Here is his criticism: “Flip a biased coin that comes up heads with probability 0.95, and tails with probability 0.05. If the coin comes up tails reject the null hypothesis. Since the probability of rejecting the null hypothesis if it is true is 0.05, this is a valid 5% level test. It is also very robust against data errors; indeed it does not depend on the data at all. It is also nonsense, of course, but nonsense allowed by the rules of significance testing.” (439)
But is it allowed? I say no. The null hypothesis in Kadane’s argument can be in any field, perhaps it concerns mean transmission of Scrapie in mice. But as noted in the in the Kuru post, data are always anomalous in relation to a hypothesis H. Both in significance tests and in scientific hypotheses testing more generally, data indicate inconsistency with H only by being counter to what would be expected under the assumption that H is correct. Were someone to tell Prusiner the testing methods he follows actually allow any old “improbable” event (a stock split in Apple?) to reject a hypothesis about prion transmission rates, Prusiner would say that person didn’t understand the requirements of hypothesis testing in science. Since the criticism would hold no water in the analogous case of Prusiner’s test, it must equally miss its mark in the case of significance tests**. That, recall, was Rule #1.
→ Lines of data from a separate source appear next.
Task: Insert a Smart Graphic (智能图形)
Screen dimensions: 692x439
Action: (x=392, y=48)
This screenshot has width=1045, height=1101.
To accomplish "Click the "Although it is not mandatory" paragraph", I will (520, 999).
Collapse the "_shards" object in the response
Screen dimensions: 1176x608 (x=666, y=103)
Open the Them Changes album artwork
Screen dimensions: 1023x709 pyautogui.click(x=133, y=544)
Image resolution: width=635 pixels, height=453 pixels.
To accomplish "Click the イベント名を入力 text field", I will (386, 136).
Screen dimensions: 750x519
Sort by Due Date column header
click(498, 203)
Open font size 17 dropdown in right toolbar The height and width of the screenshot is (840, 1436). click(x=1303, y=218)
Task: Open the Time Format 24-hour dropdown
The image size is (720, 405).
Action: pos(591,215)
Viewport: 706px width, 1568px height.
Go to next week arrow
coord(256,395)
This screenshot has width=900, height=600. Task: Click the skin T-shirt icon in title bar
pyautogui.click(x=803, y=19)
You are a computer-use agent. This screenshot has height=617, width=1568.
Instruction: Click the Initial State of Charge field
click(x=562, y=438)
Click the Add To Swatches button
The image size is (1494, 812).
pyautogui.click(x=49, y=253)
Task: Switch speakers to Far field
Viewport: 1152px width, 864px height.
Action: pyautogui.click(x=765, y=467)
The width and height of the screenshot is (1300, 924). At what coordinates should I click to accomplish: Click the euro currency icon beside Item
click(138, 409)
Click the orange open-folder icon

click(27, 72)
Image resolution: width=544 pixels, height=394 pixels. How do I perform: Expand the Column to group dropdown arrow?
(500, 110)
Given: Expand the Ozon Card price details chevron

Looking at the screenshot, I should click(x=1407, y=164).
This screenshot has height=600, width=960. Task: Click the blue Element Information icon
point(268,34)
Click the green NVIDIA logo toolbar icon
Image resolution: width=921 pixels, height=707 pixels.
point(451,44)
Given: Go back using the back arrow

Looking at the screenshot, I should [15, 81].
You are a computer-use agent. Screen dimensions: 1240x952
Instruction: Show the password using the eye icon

Now the reader might just say that Kadane is simply making a little joke, but then why include it within a chapter purporting to give serious criticisms of significance testing (and other frequentist methods)? Don’t the familiar fallacies of significance testing already make it enough of a whipping boy? Following the philosopher’s rule of “generous interpretation”, I will assume the criticisms are to be taken seriously and to heart.
P.S. Mulina Palace is quite nice.
P.S.S. I understand the old comments can be excavated.
*For non-commercial purposes can download from http://www.stat.cmu.edu/~kadane/principles.pdf
** Statistical tests are even more explicit in setting out a “test statistic.”
To put it another way, the test is valid
but has useless power.